O presidente da bancada socialista considerou que se tratou de «uma manobra dilatória sem consistência, proposta pelo PSD, insolitamente iniciada por alguns deputados do PSD Madeira, mas contendo normas que não iludem ninguém».

«Quando vem na proposta a inscrição na Constituição da República de regras relativas ao défice orçamental, ninguém está a pensar que o doutor Alberto João Jardim se lembrasse desta proposta», sustentou.

Alberto Martins reiterou que «o PS não está disponível para estas manobras dilatórias, que não são sérias», considerando que a «iniciativa morreu à nascença».

«O PSD e o Governo governam contra a Constituição da República, o estado de direito e regras essenciais da democracia. Agora parece que pretendem eliminar a Constituição da República, extinguir o Tribunal Constitucional e pôr em causa valor essenciais do regime democrático», sustentou.

Também o secretário-geral do PCP considerou hoje que a iniciativa do PSD-Madeira é uma «lebre de corrida» para a direita eliminar «o obstáculo» que é o texto fundamental.

«É evidente que isto funciona como uma lebre de corrida. Demonstra a vontade que existe por parte de alguns setores da direita e, designadamente, do Governo, que vê na Constituição da República um obstáculo aos seus objetivos», afirmou Jerónimo de Sousa.

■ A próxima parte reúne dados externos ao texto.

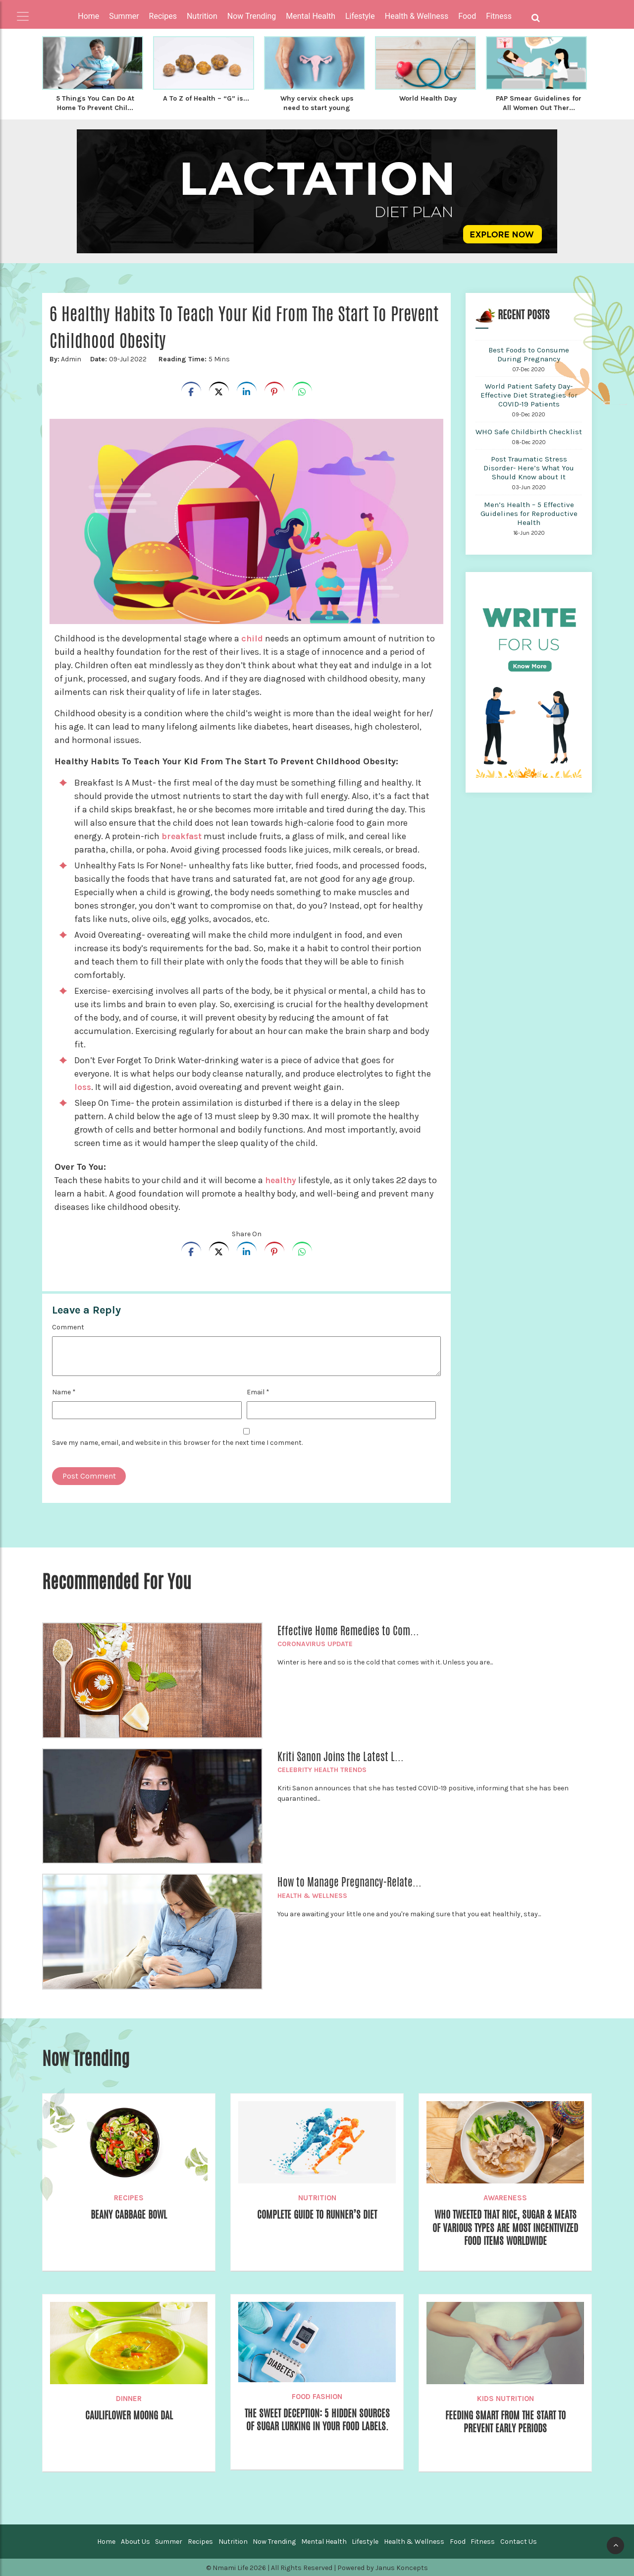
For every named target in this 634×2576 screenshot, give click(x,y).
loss (83, 1086)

O líder comunista falava à saída de um encontro, na sede do PCP, com o presidente da Associação Intervenção Democrática, Corregedor da Fonseca, para analisar a situação política portuguesa e os resultados da Coligação Democrática Unitária (CDU) nas eleições europeias.

No entretanto, o PSD demarcou-se da posição dos deputados sociais-democratas eleitos pela Madeira, por discordar do seu conteúdo e do momento escolhido para a abertura do processo.

«Demarcou-se é como quem diz, porque, considerando-a extemporânea, precipitada, não falou nos conteúdos. Quando os referiu, sabemos que também é objetivo do PSD nacional, particularmente em relação ao Tribunal Constitucional, às leis eleitorais», contrapôs Jerónimo.

«Esta iniciativa, obviamente, tem como objetivo desencadear o processo de revisão constitucional, restando saber se o PSD está ou não com os objetivos que comportam essa proposta», afirmou ainda o secretário-geral do PCP, reiterando a necessidade de demissão do Governo e convocação de eleições legislativas antecipadas como forma de defender o texto fundamental.